As you can imagine, I found one of her most greivous errors to be in her characterization of the state of Maine. She "chose Maine for its whiteness"; while this "demographic albinism" makes Maine a less than desirable "place to settle in for the long haul," the author thinks it will make her infiltration of the lower class less suspicious. Well, thank god for that. I don't think that reasoning holds up, since, for one thing, Ehrenreich spends most of the rest of her time in Maine rigorously trying to differentiate herself from her fellow white-people. Her "noble" attempts to defend her co-workers from their tyrranical boss? Not so noble considering that a) she doesn't need the job, and b) they don't want to be defended (but, ah, they don't know what's best for them). So all this "sticking up for the underdog" really serves to do is mark Ehrenreich as "not them." When she attends a church service on a Saturday night (because there is nothing better to do in Portland on a late summer weekend night, for free ?!?), she notes that besides a few people of color, the congregation is "tragically hillbilly." So, in addition to providing her with an opportunity to once again excise her liberal guilt by taking cheap shots at white people, Ehrenreich has also tragically misunderstood the demographics of her chosen state. I am generally the last person to leap to the defense of white people, but come on. Try telling the enormous populations of Penobscots and French-Canadians in Maine that their state lacks diversity and hence deserves to be termed "hillbilly." Ehrenreich clearly prefers the kind of racial difference she can see. At least she can reliably use that kind as a class marker. Being from Maine, I will gladly admit that the state is overwhelmingly -- and often uncomfortably -- white. But to "choose" a state for its "whiteness" and then denigrate said state for being white -- and, likewise, to embark on the project of "being poor" (and white) and then to denigrate those who are poor and white -- makes this reader wonder where the author's race politics really lie.

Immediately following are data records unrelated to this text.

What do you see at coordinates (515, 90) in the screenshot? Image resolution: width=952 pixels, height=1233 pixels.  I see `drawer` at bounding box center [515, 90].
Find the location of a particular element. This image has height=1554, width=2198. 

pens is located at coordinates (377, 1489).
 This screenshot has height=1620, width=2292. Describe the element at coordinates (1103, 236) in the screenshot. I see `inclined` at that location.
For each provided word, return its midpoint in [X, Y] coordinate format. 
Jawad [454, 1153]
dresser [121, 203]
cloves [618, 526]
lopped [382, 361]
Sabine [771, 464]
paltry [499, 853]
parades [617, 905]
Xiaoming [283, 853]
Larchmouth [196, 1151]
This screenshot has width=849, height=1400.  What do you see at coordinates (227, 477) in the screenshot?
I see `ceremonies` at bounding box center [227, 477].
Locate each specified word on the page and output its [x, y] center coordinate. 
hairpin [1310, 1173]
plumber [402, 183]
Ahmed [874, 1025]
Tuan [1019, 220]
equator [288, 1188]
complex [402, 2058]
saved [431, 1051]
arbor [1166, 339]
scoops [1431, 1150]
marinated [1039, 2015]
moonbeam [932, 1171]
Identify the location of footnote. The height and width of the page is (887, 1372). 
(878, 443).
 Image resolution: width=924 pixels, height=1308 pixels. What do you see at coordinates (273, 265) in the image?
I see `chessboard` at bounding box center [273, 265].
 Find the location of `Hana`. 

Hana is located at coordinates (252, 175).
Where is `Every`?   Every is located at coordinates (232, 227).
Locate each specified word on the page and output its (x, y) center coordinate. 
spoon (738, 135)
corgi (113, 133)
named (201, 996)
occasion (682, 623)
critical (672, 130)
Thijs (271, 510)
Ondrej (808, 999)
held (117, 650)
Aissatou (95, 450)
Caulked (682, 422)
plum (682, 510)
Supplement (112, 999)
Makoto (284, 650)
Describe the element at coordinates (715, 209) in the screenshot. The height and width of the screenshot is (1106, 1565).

So, on the whole, I was dismayed by this book. But on the other hand, there are lots of clues within the work about how we might go about the always-questionable job of representation. One way to ensure that you will fail at this, I think, is to attempt to somehow make representation less questionable. The kind of documentary journalism Ehrenreich engages in here would have benefitted from a problematized politics of representation, and not the kind that is problematized so that it can then be neatly solved. As it stands, that seems the objective of _Nickeled and Dimed_, even as the author continually reminds us -- because she still feels guilty, even after trying SO HARD not to -- that she has not found such a solution. Try looking in someone else's class politics, lady.